>>>
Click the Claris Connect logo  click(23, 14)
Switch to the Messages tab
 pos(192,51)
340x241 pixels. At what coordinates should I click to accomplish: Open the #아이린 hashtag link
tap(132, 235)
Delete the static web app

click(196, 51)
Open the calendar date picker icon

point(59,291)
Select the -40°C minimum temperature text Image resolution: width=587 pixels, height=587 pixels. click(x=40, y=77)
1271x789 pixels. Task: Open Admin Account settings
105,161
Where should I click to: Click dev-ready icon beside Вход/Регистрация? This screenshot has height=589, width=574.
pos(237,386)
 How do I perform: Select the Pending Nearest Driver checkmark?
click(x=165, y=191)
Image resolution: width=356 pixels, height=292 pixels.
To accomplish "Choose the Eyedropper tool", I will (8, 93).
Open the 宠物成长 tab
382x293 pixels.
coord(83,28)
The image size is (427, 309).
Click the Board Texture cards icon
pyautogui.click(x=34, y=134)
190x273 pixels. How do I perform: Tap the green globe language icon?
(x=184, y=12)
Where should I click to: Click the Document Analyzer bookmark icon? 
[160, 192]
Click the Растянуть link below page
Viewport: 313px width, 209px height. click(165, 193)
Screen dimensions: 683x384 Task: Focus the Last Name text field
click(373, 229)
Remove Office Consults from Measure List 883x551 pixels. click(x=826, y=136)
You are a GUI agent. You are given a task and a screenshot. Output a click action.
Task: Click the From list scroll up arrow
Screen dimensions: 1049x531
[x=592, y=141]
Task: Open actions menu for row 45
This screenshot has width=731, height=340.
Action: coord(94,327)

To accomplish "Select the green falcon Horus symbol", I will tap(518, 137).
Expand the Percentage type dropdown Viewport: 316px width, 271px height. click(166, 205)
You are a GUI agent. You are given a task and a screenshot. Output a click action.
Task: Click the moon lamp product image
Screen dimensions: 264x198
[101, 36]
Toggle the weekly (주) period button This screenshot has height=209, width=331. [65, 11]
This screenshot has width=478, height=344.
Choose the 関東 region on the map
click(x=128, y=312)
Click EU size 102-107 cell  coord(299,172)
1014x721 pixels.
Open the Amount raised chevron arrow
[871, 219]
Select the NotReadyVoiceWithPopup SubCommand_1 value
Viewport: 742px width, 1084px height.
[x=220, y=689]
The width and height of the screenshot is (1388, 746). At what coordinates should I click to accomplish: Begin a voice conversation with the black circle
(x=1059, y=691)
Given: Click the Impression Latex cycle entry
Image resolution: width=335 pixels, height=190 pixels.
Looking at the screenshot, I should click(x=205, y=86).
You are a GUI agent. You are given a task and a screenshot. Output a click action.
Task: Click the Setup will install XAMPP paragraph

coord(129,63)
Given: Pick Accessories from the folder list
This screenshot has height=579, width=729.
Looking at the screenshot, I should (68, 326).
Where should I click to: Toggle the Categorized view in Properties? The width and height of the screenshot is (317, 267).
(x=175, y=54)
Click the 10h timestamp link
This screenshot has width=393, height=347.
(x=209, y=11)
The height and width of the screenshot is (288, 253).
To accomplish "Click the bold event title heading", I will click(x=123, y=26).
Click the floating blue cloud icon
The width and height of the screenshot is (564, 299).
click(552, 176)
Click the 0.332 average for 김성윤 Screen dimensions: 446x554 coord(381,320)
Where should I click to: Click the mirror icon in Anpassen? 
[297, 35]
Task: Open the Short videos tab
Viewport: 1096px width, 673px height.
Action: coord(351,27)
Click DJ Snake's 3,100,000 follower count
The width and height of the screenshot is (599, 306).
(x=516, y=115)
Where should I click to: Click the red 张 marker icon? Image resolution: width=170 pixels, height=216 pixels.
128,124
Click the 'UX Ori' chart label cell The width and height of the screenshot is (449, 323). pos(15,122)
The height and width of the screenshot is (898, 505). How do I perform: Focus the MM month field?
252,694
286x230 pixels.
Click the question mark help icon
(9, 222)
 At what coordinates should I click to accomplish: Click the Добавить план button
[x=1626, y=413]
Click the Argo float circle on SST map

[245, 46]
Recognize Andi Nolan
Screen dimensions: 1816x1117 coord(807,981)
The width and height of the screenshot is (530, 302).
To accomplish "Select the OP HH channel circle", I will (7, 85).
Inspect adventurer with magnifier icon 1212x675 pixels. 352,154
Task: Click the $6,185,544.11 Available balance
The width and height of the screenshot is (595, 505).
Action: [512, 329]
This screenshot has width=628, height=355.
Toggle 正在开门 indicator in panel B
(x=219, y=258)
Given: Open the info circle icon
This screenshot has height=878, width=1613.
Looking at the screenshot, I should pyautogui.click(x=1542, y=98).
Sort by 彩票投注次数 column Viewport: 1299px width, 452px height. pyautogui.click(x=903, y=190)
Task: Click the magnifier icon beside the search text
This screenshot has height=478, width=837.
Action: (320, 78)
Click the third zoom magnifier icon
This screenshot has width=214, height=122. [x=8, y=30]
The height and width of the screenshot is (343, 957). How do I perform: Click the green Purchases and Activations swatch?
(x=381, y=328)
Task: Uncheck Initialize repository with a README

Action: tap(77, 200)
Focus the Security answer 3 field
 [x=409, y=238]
<<<
Assignment:
Your reply must be the entries above, returned word for word.

Solution below:
Click the Claris Connect logo  click(23, 14)
Switch to the Messages tab
 pos(192,51)
340x241 pixels. At what coordinates should I click to accomplish: Open the #아이린 hashtag link
tap(132, 235)
Delete the static web app

click(196, 51)
Open the calendar date picker icon

point(59,291)
Select the -40°C minimum temperature text Image resolution: width=587 pixels, height=587 pixels. click(x=40, y=77)
1271x789 pixels. Task: Open Admin Account settings
105,161
Where should I click to: Click dev-ready icon beside Вход/Регистрация? This screenshot has height=589, width=574.
pos(237,386)
 How do I perform: Select the Pending Nearest Driver checkmark?
click(x=165, y=191)
Image resolution: width=356 pixels, height=292 pixels.
To accomplish "Choose the Eyedropper tool", I will (8, 93).
Open the 宠物成长 tab
382x293 pixels.
coord(83,28)
The image size is (427, 309).
Click the Board Texture cards icon
pyautogui.click(x=34, y=134)
190x273 pixels. How do I perform: Tap the green globe language icon?
(x=184, y=12)
Where should I click to: Click the Document Analyzer bookmark icon? 
[160, 192]
Click the Растянуть link below page
Viewport: 313px width, 209px height. click(165, 193)
Screen dimensions: 683x384 Task: Focus the Last Name text field
click(373, 229)
Remove Office Consults from Measure List 883x551 pixels. click(x=826, y=136)
You are a GUI agent. You are given a task and a screenshot. Output a click action.
Task: Click the From list scroll up arrow
Screen dimensions: 1049x531
[x=592, y=141]
Task: Open actions menu for row 45
This screenshot has width=731, height=340.
Action: coord(94,327)

To accomplish "Select the green falcon Horus symbol", I will tap(518, 137).
Expand the Percentage type dropdown Viewport: 316px width, 271px height. click(166, 205)
You are a GUI agent. You are given a task and a screenshot. Output a click action.
Task: Click the moon lamp product image
Screen dimensions: 264x198
[101, 36]
Toggle the weekly (주) period button This screenshot has height=209, width=331. [65, 11]
This screenshot has width=478, height=344.
Choose the 関東 region on the map
click(x=128, y=312)
Click EU size 102-107 cell  coord(299,172)
1014x721 pixels.
Open the Amount raised chevron arrow
[871, 219]
Select the NotReadyVoiceWithPopup SubCommand_1 value
Viewport: 742px width, 1084px height.
[x=220, y=689]
The width and height of the screenshot is (1388, 746). At what coordinates should I click to accomplish: Begin a voice conversation with the black circle
(x=1059, y=691)
Given: Click the Impression Latex cycle entry
Image resolution: width=335 pixels, height=190 pixels.
Looking at the screenshot, I should click(x=205, y=86).
You are a GUI agent. You are given a task and a screenshot. Output a click action.
Task: Click the Setup will install XAMPP paragraph

coord(129,63)
Given: Pick Accessories from the folder list
This screenshot has height=579, width=729.
Looking at the screenshot, I should (68, 326).
Where should I click to: Toggle the Categorized view in Properties? The width and height of the screenshot is (317, 267).
(x=175, y=54)
Click the 10h timestamp link
This screenshot has width=393, height=347.
(x=209, y=11)
The height and width of the screenshot is (288, 253).
To accomplish "Click the bold event title heading", I will click(x=123, y=26).
Click the floating blue cloud icon
The width and height of the screenshot is (564, 299).
click(552, 176)
Click the 0.332 average for 김성윤 Screen dimensions: 446x554 coord(381,320)
Where should I click to: Click the mirror icon in Anpassen? 
[297, 35]
Task: Open the Short videos tab
Viewport: 1096px width, 673px height.
Action: coord(351,27)
Click DJ Snake's 3,100,000 follower count
The width and height of the screenshot is (599, 306).
(x=516, y=115)
Where should I click to: Click the red 张 marker icon? Image resolution: width=170 pixels, height=216 pixels.
128,124
Click the 'UX Ori' chart label cell The width and height of the screenshot is (449, 323). pos(15,122)
The height and width of the screenshot is (898, 505). How do I perform: Focus the MM month field?
252,694
286x230 pixels.
Click the question mark help icon
(9, 222)
 At what coordinates should I click to accomplish: Click the Добавить план button
[x=1626, y=413]
Click the Argo float circle on SST map

[245, 46]
Recognize Andi Nolan
Screen dimensions: 1816x1117 coord(807,981)
The width and height of the screenshot is (530, 302).
To accomplish "Select the OP HH channel circle", I will (7, 85).
Inspect adventurer with magnifier icon 1212x675 pixels. 352,154
Task: Click the $6,185,544.11 Available balance
The width and height of the screenshot is (595, 505).
Action: [512, 329]
This screenshot has width=628, height=355.
Toggle 正在开门 indicator in panel B
(x=219, y=258)
Given: Open the info circle icon
This screenshot has height=878, width=1613.
Looking at the screenshot, I should pyautogui.click(x=1542, y=98).
Sort by 彩票投注次数 column Viewport: 1299px width, 452px height. pyautogui.click(x=903, y=190)
Task: Click the magnifier icon beside the search text
This screenshot has height=478, width=837.
Action: (320, 78)
Click the third zoom magnifier icon
This screenshot has width=214, height=122. [x=8, y=30]
The height and width of the screenshot is (343, 957). How do I perform: Click the green Purchases and Activations swatch?
(x=381, y=328)
Task: Uncheck Initialize repository with a README

Action: tap(77, 200)
Focus the Security answer 3 field
 [x=409, y=238]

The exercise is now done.